Une partie de l'amertume résiduelle ressentie par Conca et co. découle également du fait que leur carrière a connu un succès retentissant le jour où La Ruta a pris fin. Vous pouvez voir pourquoi. Même à leur apogée, quand ils étaient des superstars locales, ces DJ étaient farouchement fidèles à leur scène et jouaient rarement en dehors de Valence. Conca m'a dit qu'il avait refusé les offres de plusieurs clubs d'Ibiza. Il en va de même pour Fran Lenaers. En tant que tels, leur réputation dépendait de la santé de La Ruta. Quand il est tombé, ils ont fait de même.

Certains de ces DJ jouent toujours de manière professionnelle, bien que ce soit principalement lors d'événements commémoratifs ou de rappel, appelés Remember, où ils doivent jouer de la musique des années 80 et 90. Lenaers, qui a joué contre Sónar Barcelona en 2017 et Kaiku à Helsinki l'année dernière, décroche toujours de bons résultats, mais son travail principal consiste à réparer les systèmes de son des clubs. Carlos Simó a pris sa retraite du secteur de la vie nocturne à la fermeture de Puzzle en 2011.

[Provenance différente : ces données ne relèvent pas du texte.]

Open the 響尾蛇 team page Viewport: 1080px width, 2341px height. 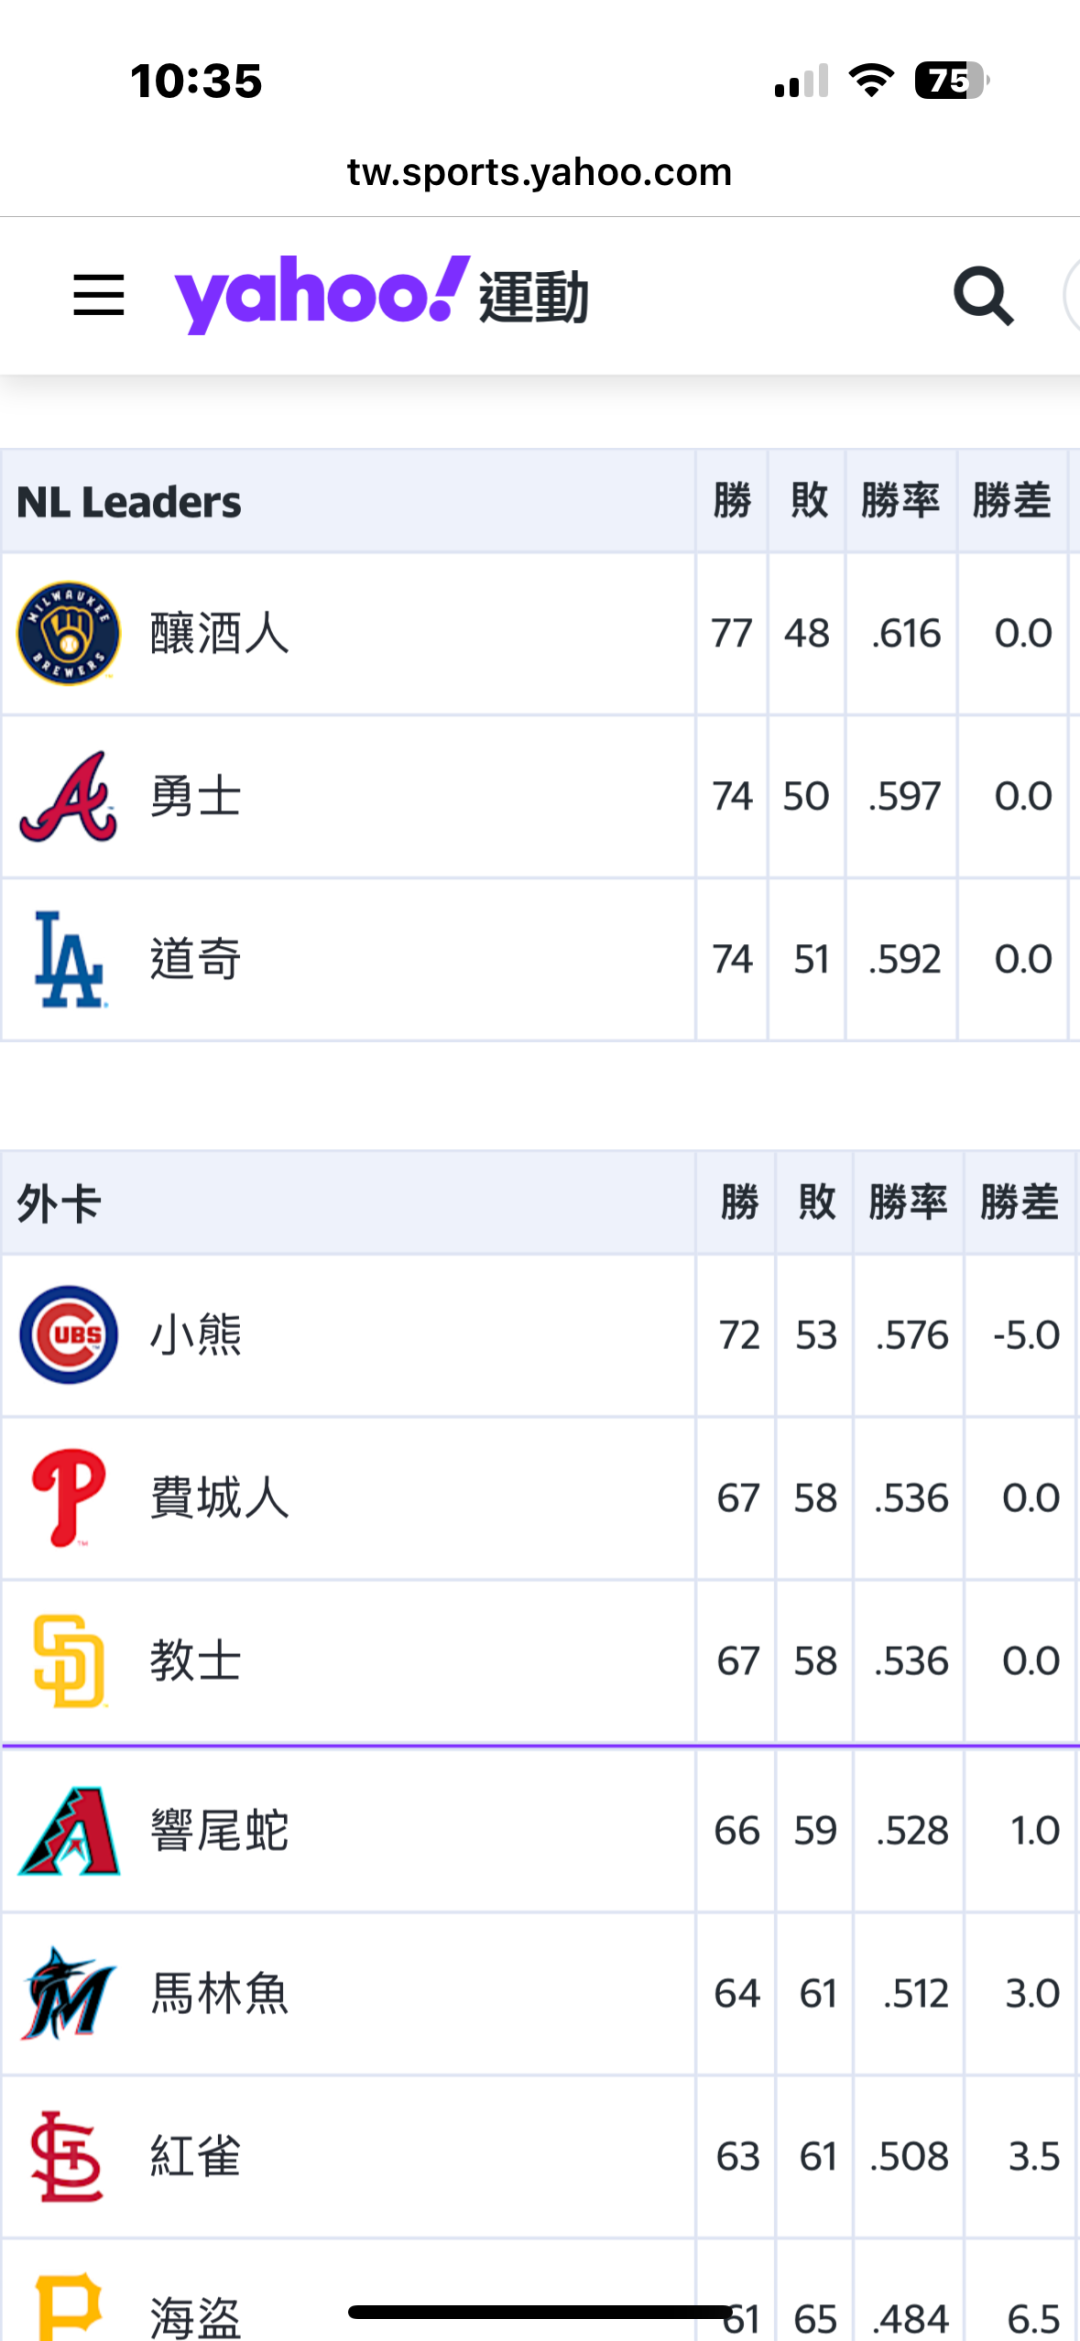click(x=220, y=1830)
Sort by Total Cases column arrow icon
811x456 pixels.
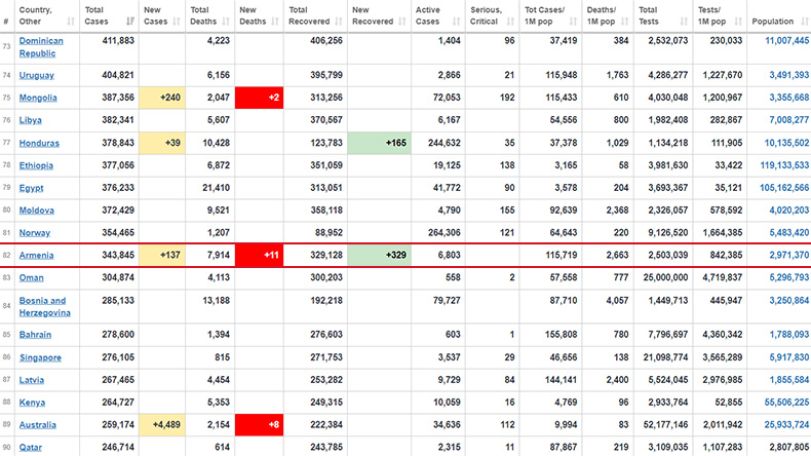(130, 21)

En ce qui concerne la scène électronique actuelle, une petite communauté de clubs, de promoteurs et de disquaires se déroule, bien que le reggaeton domine le paysage. Barraca, qui a connu une renaissance dans les années 2000 en tant que bastion de la techno minimale, accueillant des groupes comme Richie Hawtin, Ricardo Villalobos et Jeff Mills, est le seul club de La Ruta à accueillir encore des DJ pertinents, mais il ouvre une ou deux fois par mois à plus.

Lors de ma visite à Barraca et Chocolate en août, j'étais accompagné de David Verdeguer et Daniel Kyo, deux DJ qui travaillaient dans la musique dance à Valence depuis les années 90 et 00 respectivement. Aujourd'hui, Verdeguer organise une soirée, un label, quelques salles et un magasin de disques. Kyo DJs et fait de la musique house. Il m'a dit qu'il déménageait à Berlin parce que rien ne se passait à Valence.

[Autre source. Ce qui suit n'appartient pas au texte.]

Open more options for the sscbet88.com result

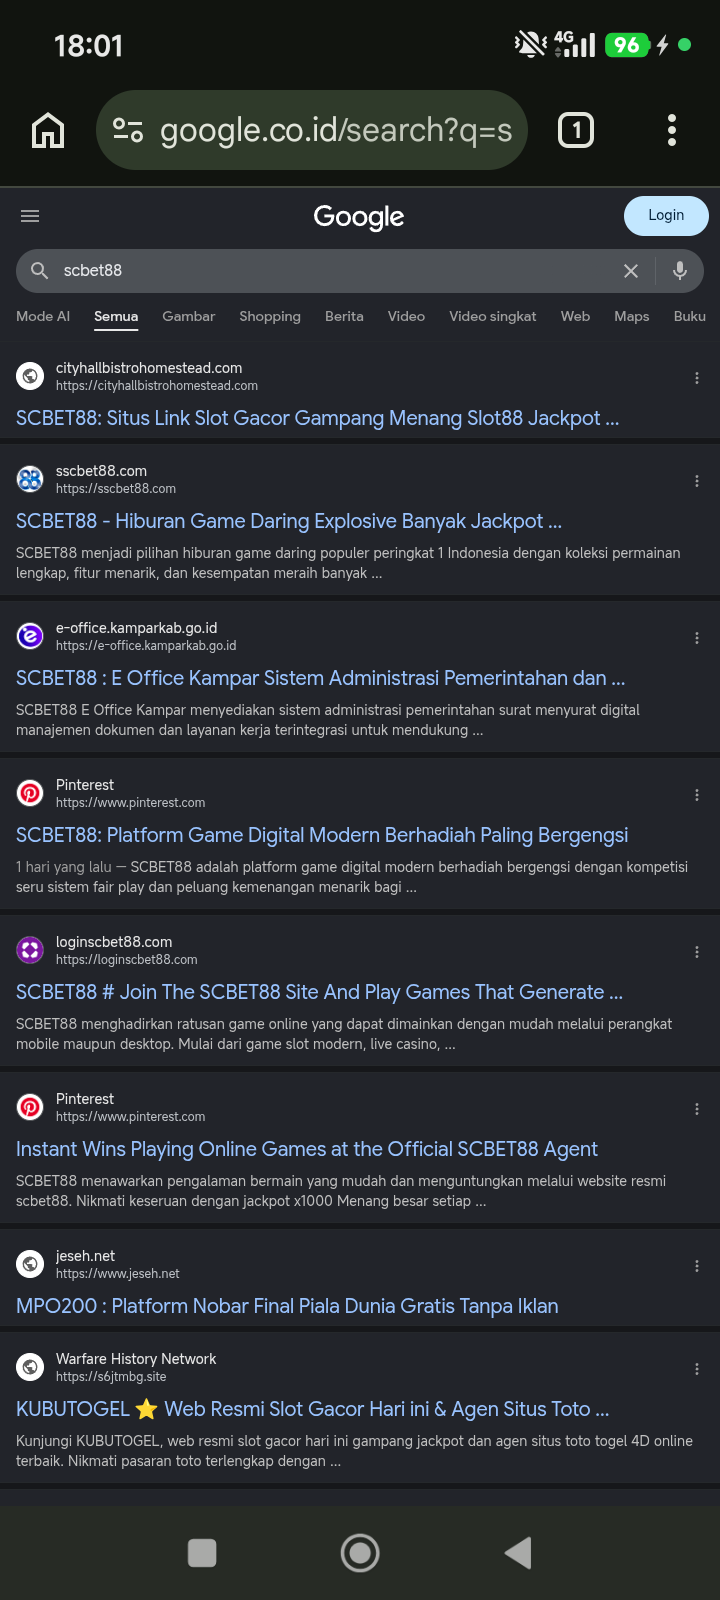pyautogui.click(x=697, y=481)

Une partie du problème avec La Ruta, disaient-ils à propos du vin blanc et de la paella, était que l'ancienne génération n'était pas intéressée par le passage du témoin. "C’est une chose culturelle parmi les gens ici", a déclaré Kyo. "Cette idée de communauté et de soutien mutuel n'existe pas."

"À l'époque, à Valence, tout était une question de hiérarchie", a déclaré Verdeguer. "Tu devais respecter tes aînés, peu importe ce qu'ils faisaient. Tu devais travailler avec ce qu'ils t'avaient donné. Même s'ils étaient déjà passés. Même s'ils n'étaient pas assez bons. En affaires, dans les boîtes de nuit, partout. Si tu es arrivé en dernier, tu devais te taire. "

Il a ajouté: "Ils ont travaillé d'arrache-pied pour créer une scène. Vraiment dur et vraiment bien. Ces clubs étaient incroyables, meilleurs qu'Ibiza ou ailleurs. L'ambiance, la décoration et, bien sûr, le mescalina étaient de la plus haute qualité. ils ne savaient pas comment le faire évoluer et comment le maintenir. Ils savaient seulement comment l'exploiter. Finalement, l'Oie Dorée va arrêter de pondre des œufs. "


Roger Viret

Commentaires

Laisser un commentaire

Votre commentaire sera révisé par les administrateurs si besoin.